With the Olympics winding down, Creamfields head honcho, James Barton seems to be in the mood to feed off the frenzy it created by arranging for a relay of high profile, hard-hitting and groove inducing acts over an extended two days. Queuing revellers have also caught the Olympic bug, as news filters through that the strategy of last year to confiscate all pre-purchased alcohol is continuing into this year.
This means that panic sets in and weird and wonderful containers of beer, vodka and most other spirits are being passed around like a relay baton. You couldn’t script it, but as a scary looking concoction of vodka, red bull and few unknown ingredients is swiftly passed to a Californian, who is here to check out the legend of Ian Brown. The container falls out of his hand and the contents disappear, becoming absorbed in the combination of mud and water quicker than you can say “the Americans have dropped the baton again!”.

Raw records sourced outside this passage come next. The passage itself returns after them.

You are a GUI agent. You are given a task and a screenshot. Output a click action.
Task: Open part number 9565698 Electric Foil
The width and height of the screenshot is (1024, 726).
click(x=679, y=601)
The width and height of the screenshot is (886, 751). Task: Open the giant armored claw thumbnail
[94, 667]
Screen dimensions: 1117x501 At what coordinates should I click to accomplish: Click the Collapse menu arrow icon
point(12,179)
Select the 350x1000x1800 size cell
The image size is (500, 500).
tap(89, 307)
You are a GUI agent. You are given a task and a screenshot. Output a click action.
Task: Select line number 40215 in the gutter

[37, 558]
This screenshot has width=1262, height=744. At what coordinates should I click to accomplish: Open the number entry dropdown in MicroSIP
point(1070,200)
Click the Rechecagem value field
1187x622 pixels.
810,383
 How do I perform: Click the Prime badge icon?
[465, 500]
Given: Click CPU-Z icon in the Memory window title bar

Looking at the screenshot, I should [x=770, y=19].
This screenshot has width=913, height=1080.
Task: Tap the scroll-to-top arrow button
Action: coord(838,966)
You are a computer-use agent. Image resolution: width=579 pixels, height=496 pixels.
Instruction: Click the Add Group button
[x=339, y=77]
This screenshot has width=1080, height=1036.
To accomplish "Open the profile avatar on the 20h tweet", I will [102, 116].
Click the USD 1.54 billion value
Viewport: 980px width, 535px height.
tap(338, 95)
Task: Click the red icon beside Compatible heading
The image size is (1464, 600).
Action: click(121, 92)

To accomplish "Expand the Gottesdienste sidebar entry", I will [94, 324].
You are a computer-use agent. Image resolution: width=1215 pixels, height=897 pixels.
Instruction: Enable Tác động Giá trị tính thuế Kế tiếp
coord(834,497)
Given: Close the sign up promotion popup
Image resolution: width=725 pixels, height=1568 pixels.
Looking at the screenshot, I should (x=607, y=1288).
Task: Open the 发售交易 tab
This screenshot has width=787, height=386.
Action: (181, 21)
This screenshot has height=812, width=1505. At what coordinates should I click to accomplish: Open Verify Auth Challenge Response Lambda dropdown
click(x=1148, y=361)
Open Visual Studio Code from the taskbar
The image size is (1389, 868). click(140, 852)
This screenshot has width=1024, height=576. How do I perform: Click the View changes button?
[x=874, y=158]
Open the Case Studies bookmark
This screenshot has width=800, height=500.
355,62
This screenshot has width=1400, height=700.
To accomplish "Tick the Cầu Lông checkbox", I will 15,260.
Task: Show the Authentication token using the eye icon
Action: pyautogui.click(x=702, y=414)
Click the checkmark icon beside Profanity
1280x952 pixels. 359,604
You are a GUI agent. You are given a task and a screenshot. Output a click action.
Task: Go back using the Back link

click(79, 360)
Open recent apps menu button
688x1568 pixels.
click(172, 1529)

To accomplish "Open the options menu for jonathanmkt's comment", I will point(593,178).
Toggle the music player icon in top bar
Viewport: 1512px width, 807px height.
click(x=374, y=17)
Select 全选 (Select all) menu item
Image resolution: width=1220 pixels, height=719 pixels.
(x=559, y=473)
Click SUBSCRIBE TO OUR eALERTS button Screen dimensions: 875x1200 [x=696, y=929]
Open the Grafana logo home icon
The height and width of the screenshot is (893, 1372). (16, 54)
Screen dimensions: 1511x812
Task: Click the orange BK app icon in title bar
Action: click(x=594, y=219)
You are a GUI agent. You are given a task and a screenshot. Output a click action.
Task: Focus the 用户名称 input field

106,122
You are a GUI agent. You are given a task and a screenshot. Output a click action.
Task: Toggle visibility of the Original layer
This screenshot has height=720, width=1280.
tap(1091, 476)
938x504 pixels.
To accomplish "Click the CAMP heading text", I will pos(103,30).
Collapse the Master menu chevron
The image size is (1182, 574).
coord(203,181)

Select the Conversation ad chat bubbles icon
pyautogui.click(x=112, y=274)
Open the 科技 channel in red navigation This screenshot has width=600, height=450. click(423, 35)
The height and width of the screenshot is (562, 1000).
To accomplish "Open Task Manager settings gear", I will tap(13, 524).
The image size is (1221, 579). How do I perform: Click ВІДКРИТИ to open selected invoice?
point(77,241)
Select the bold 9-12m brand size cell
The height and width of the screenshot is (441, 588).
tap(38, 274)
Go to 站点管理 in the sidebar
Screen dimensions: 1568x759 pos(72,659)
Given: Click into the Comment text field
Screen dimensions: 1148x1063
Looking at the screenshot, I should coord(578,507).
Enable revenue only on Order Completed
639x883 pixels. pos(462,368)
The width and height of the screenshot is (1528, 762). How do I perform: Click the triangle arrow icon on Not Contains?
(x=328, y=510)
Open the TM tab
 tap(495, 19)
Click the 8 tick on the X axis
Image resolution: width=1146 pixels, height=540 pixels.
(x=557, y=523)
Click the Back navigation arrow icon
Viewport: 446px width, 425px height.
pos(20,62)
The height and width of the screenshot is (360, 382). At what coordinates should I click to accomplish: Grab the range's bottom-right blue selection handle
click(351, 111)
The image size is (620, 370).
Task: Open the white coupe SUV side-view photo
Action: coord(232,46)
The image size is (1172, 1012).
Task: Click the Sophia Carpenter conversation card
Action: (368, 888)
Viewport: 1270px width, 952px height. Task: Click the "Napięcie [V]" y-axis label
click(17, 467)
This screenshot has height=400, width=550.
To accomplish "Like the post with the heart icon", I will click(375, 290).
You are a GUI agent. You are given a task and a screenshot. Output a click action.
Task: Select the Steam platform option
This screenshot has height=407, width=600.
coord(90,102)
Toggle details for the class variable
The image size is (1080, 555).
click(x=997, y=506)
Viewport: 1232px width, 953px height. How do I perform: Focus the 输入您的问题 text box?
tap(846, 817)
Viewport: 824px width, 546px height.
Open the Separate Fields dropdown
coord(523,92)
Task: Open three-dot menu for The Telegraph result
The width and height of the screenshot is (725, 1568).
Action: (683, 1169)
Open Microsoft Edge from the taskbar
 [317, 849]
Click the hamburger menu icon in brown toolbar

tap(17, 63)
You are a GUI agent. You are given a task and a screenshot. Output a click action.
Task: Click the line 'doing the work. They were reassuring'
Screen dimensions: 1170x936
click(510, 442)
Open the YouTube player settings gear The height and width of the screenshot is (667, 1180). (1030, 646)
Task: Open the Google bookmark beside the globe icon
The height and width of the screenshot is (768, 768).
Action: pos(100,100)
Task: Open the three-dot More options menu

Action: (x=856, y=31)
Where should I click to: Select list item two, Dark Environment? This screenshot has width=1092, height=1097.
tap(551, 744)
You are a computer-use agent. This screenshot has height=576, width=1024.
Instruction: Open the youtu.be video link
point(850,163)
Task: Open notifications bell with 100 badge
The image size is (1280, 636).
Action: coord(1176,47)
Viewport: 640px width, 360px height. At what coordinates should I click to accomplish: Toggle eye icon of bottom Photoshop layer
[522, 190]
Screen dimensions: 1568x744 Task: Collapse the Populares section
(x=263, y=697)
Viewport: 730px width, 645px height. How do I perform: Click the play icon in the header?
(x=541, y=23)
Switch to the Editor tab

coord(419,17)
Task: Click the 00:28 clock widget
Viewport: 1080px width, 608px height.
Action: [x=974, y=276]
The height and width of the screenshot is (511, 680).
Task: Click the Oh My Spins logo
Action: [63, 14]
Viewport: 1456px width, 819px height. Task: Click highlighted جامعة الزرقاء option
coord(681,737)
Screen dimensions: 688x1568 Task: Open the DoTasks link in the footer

The Presets shake up those towards the front of the main-stage area, who have gathered early in order to be in the mix for Fatboy Slim. Creaky, slow building tunes are crafted by the friendly Aussie duo of Julian Hamilton and Kim Moyes. The low-key pearl ‘Girl and the Sea’, basks in the main-stage profile, giving off a chilled out, mildly lazy and thoughtful vibe. The main difficulty for The Presets, seems to be in the fact that their versatile, genre skipping approach has allowed them to tour with the likes of 2ManyDJs and The Rapture, but it means that their sound is usually moulded to fit in with the needs of the main act crowd. Today, their more pop-friendly side comes out for their Main-Stage billing. It is time for this pair to be given free-range to explore their eclectic approach on their own terms.
Seedy 90’s dance resurrecting stompers,Simian Mobile Disco use their off-kilter digitalism to draw at first, perplexed looks and then to inspire some quirky gyrating that hasn’t been seen since the auditions for Hairspray. Jas Shaw & James Ford manage to use enough cheekiness and flashes of controlled feistiness, to earn themselves the tag of being a male Salt N‘ Peppa, at times. Intrigued? You should be! Having built up a reputation in his home country of Argentina for his blistering, futuristic dance sets during his residency at Pacha, Buenos Aires, DJ Hernan Cattaneo uses his ability to work up a crowd. He does so with a climax of swirling stings to make full use of the stunning strobe-lights. This has the impact of getting the glow sticks soaring and bodies swaying.
Of course, if you are going to remain an icon for your lifetime and beyond it, you need a lot of help. Films like 24 Hour Party People, has aided the profile of the Madchester era. For many gathered to watch Ian Brown, his Stone Roses legendary status was what drew them here, not his politically nudged, world-music slanting new material. However, ‘Sister Rose’ one of the funkier new tracks, finds favour for its distorted guitar approach and the fact that Brown sings quite well on it. Creamfields is certainly full of surprises. A rising run through Roses’ classic ‘Waterfall’, is just what the nostalgic doctor ordered and feeling is put into it. Brownie has certainly exorcised demons of Roses past and it helps give his set variety and authenticity.
For many, the main disappointment of the last two years of this event, was in the below par showings from the headline acts; Prodigy and Chemical Brothers. This year, it is down to Fatboy Slim to restore the faith. His more universal appeal helps and when he kicks into a fuzzed out, elongated mix of House Of Pain’s ‘Jump Around’, the spasms of euphoria that certain sections of the crowd are sent into is justification enough. With Festivals waning this year through expectation and the disappointment of cancellations from some of the star turns, Creamfields has stepped it up a notch.